Materials and methods
Microbe
In this study, T. denitrificans, isolated from sulfate
containing wastewater and obtained from Regional
Research Laboratory, Trivandrum, Kerala, India was
used.
Media
The growth medium (M1) for bacteria consisted of
KNO3, 5 g; NH4Cl, 0.5 g; MgSO4, 0.02 g; NaHCO3,
1 g; KH2 PO4, 1.8 g; Na2 HPO4, 1.2 g; CaCl2, 0.03 g;
MnSO4, 0.02 g; FeCl3, 0.02 g and glucose with a C: N
ratio of 2.5:1 and 1 mL of trace metal solution in 1 L of
distilled water and the pH was adjusted to 7±0.1 with
0.1 HCl and/or 0.1 N NaOH. The medium used for
NO2 removal studies contained all other compounds
except KNO3 and NH4 Cl. The glucose concentration
varied as per the nitrate/nitrite nitrogen concentration in
the gas stream. During the batch and continuous
experiments, pH of the system was monitored regularly
and adjusted to 7–8 using NaHCO3 solution.
Bacterial cultivation
Cells were grown overnight in previously sterilized
nutrient broth at 30C and harvested by centrifuging at
6,000·g for 15 min, resuspended in physiological saline
water. The cell suspension thus prepared was used for
the batch studies.
Biofilter media
It consists of mixture of activated alumina (AA), sand
and low bulking thermocol balls. Sand and thermocol
balls were added to increase the porosity of the media.
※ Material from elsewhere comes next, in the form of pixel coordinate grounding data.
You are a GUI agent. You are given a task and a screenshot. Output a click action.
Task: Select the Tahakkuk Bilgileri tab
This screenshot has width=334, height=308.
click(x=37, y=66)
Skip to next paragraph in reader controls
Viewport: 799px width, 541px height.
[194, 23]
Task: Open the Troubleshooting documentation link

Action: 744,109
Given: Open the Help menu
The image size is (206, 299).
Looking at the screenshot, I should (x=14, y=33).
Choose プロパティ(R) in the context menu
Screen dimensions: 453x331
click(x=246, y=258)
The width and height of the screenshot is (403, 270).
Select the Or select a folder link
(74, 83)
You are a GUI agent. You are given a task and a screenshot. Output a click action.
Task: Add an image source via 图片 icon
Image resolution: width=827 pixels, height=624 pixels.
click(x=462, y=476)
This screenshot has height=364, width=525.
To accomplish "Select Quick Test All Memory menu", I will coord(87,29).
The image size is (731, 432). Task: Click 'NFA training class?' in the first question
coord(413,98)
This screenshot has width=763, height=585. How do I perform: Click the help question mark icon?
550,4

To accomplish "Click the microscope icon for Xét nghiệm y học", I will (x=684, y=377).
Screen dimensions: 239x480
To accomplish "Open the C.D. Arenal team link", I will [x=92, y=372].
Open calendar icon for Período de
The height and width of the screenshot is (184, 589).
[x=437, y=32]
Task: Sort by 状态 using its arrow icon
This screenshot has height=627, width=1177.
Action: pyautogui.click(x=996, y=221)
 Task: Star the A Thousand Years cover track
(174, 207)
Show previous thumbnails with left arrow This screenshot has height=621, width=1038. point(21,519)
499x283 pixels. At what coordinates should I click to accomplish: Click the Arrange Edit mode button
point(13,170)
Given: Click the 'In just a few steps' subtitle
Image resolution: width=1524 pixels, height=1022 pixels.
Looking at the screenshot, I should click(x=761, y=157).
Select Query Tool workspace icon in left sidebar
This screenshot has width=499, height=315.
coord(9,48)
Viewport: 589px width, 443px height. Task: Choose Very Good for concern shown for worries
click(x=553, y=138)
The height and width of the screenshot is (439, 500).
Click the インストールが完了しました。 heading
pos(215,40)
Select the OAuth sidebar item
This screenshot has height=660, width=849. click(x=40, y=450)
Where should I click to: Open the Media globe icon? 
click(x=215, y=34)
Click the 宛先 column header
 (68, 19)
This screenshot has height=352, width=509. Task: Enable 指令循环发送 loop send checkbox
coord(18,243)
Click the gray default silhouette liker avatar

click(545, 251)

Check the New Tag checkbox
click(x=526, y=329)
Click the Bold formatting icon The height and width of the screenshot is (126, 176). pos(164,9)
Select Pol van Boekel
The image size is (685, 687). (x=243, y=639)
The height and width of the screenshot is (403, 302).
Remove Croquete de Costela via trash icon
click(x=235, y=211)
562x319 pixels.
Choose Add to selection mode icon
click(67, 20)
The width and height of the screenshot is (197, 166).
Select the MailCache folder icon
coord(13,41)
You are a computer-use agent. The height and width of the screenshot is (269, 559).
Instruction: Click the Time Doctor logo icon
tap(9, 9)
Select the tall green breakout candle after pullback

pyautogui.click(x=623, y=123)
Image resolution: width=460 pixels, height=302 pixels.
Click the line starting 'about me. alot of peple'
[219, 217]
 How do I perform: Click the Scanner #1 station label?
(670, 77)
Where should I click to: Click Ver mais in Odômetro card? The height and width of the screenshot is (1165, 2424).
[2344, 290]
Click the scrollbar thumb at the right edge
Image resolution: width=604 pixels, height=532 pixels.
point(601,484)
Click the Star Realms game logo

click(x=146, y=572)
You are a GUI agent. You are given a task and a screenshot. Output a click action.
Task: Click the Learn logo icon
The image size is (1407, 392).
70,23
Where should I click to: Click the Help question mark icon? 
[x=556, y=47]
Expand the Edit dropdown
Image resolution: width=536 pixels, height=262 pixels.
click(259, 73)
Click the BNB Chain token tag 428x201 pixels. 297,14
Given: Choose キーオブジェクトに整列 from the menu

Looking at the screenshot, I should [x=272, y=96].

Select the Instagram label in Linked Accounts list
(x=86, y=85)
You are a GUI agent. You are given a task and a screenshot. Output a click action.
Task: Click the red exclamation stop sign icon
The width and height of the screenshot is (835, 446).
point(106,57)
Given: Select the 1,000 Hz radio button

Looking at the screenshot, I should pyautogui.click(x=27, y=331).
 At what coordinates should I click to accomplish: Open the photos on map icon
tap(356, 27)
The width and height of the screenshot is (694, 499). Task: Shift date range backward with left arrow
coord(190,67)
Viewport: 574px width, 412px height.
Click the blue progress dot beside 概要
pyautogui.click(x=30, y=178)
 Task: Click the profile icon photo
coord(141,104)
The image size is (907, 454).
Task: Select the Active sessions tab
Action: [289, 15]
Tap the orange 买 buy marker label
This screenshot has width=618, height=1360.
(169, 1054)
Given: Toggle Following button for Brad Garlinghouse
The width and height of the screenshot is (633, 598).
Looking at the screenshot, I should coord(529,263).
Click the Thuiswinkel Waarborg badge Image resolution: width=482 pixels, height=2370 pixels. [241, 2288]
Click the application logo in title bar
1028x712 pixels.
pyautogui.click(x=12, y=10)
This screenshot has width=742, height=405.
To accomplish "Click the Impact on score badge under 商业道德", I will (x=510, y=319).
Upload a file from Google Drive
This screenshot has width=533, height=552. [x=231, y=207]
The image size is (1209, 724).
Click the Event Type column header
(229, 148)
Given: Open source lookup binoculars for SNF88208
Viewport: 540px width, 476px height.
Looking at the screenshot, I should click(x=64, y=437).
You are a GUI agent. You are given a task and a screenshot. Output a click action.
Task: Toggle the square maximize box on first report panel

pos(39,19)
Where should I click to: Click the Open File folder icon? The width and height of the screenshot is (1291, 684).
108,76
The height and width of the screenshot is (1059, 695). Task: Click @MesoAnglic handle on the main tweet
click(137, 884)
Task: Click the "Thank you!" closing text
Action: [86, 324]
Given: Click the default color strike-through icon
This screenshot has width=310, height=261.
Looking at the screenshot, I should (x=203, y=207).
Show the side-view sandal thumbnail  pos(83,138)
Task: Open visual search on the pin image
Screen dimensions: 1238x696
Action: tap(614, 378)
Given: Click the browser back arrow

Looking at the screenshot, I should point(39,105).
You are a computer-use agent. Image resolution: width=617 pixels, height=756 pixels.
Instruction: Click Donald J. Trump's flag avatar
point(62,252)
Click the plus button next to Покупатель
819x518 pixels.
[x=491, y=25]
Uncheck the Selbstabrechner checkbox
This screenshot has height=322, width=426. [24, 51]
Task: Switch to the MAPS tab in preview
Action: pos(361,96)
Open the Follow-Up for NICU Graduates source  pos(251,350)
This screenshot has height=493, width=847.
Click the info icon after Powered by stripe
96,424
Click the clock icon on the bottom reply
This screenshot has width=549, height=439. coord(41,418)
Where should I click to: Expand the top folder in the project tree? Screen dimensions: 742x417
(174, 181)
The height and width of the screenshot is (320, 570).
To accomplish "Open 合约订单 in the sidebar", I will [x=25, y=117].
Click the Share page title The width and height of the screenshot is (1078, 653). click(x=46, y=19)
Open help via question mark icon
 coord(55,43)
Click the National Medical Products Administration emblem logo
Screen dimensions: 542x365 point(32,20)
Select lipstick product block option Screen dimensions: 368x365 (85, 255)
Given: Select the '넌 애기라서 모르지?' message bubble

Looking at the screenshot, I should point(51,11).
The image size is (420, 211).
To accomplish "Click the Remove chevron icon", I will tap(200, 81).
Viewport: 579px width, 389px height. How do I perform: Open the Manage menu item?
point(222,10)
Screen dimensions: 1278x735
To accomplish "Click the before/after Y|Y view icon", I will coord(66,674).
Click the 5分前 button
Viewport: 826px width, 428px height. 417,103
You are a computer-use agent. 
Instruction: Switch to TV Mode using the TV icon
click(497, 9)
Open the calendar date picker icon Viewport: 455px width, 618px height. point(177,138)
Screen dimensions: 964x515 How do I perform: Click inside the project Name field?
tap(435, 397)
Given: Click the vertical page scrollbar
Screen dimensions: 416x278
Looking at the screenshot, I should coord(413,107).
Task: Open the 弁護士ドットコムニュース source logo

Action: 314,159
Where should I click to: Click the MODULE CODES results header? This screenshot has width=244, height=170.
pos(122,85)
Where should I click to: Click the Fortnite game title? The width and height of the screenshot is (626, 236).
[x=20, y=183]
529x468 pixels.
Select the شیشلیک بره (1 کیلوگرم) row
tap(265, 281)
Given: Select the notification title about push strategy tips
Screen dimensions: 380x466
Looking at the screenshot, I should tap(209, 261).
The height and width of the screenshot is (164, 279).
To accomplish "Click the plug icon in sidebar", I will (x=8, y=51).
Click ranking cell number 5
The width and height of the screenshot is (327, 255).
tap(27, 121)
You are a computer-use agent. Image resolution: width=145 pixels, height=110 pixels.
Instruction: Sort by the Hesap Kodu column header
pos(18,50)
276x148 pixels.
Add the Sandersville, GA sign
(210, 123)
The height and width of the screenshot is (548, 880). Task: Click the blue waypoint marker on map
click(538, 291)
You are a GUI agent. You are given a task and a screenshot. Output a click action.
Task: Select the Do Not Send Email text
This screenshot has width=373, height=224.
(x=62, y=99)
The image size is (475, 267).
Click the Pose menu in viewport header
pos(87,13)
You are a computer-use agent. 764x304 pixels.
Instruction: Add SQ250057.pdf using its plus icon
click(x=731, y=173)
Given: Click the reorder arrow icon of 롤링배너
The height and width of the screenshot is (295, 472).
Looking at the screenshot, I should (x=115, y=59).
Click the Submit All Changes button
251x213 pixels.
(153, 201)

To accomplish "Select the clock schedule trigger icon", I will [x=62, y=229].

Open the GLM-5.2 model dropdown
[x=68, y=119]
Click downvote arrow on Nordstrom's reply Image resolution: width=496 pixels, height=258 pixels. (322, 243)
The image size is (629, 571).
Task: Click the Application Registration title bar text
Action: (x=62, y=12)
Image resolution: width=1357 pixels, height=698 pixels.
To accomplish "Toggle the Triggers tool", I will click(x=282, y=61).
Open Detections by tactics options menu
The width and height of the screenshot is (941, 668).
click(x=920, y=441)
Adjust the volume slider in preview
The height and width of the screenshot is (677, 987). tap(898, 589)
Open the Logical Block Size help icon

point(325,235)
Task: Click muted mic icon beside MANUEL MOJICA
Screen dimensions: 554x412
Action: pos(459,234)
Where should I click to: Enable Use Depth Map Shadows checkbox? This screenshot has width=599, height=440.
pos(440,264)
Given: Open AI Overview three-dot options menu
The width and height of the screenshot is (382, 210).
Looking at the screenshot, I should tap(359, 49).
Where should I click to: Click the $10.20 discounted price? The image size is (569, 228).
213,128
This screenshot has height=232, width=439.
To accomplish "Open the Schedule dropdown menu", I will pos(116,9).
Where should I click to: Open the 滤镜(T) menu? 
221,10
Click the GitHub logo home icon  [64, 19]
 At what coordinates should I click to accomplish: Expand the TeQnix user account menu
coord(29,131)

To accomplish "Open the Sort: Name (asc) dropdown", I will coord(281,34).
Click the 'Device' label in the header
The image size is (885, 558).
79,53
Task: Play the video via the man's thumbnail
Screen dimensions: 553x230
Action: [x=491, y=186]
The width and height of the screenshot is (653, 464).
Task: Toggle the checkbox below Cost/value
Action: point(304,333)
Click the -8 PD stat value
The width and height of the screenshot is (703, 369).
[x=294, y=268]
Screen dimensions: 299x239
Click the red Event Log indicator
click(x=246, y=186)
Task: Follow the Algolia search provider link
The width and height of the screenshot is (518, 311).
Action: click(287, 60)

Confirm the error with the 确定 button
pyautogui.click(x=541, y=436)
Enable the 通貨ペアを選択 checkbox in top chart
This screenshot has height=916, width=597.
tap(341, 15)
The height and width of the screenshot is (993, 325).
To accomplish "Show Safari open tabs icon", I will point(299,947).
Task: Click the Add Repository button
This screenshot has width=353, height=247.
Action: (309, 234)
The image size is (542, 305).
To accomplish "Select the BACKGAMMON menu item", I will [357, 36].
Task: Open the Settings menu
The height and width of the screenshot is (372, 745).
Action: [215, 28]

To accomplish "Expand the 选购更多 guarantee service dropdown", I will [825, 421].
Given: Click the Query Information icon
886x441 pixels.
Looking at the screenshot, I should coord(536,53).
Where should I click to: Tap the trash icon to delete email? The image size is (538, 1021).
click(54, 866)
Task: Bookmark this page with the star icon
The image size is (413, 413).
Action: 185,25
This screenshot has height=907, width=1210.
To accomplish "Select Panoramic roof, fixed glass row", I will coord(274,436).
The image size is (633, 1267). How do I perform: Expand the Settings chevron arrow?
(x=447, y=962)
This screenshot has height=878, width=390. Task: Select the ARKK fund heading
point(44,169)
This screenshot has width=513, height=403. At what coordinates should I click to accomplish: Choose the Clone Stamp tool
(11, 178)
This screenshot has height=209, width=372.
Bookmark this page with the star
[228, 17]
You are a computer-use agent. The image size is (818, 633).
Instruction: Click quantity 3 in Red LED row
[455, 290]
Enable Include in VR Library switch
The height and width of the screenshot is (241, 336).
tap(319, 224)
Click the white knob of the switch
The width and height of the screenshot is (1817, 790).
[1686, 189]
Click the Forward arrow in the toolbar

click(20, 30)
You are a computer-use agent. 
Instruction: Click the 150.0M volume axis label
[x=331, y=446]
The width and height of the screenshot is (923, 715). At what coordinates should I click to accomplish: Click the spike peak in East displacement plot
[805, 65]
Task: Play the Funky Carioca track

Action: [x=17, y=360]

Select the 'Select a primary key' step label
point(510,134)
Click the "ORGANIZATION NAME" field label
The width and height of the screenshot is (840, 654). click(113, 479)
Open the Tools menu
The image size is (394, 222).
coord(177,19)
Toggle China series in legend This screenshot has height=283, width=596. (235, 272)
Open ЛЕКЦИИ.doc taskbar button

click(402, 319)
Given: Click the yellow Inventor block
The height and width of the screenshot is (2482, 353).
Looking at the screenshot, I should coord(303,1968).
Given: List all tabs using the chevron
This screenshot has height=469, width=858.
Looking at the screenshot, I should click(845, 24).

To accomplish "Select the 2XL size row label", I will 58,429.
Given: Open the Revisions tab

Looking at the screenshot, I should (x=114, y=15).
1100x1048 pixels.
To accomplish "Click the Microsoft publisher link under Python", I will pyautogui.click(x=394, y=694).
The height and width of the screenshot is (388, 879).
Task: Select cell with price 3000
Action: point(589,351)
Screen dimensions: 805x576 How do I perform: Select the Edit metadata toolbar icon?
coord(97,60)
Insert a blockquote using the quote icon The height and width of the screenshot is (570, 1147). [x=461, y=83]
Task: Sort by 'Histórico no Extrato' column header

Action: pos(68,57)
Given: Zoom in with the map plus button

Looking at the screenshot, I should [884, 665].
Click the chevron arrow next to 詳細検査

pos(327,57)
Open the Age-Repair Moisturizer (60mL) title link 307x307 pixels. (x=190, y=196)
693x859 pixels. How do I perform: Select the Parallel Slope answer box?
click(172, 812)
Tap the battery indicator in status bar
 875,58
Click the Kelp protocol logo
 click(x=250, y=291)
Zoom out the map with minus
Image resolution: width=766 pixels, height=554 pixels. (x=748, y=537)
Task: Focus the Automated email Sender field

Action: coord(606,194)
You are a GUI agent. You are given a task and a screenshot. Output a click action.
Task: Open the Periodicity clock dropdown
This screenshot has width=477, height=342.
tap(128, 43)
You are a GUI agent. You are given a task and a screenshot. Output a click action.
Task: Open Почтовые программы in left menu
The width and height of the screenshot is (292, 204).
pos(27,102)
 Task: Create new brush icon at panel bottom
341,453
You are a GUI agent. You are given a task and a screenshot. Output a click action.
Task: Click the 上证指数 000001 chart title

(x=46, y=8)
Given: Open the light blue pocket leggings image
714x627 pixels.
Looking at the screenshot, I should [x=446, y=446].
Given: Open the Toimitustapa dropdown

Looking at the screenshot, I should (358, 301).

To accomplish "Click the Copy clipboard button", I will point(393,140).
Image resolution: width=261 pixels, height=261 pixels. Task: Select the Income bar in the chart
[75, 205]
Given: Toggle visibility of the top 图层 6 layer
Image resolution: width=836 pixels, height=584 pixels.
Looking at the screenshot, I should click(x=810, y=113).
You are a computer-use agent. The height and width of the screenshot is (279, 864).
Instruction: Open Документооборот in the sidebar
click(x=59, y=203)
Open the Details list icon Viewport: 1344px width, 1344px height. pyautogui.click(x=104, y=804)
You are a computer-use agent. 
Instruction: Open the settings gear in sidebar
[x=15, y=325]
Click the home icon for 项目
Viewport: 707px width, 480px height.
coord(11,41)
The specific surface area of AA used was 320 m2/g, pore
volume 0.38 cm3/g and bulk density 820 kg/m3. Activated alumina was of 0.85 to 1mm, sand was of size 1–
2 mm and thermocol of size 2–4 mm were mixed in a
proportion of 40:20:40% by volume. This media was
overlaid on glass wool of 1 cm height, gravel bed of
2 cm height, and finally supported on a perforated sieve
plate. Out of a total weight of 2.07875 kg, 1.0575 kg and
0.9 kg were the weights of AA and sand respectively.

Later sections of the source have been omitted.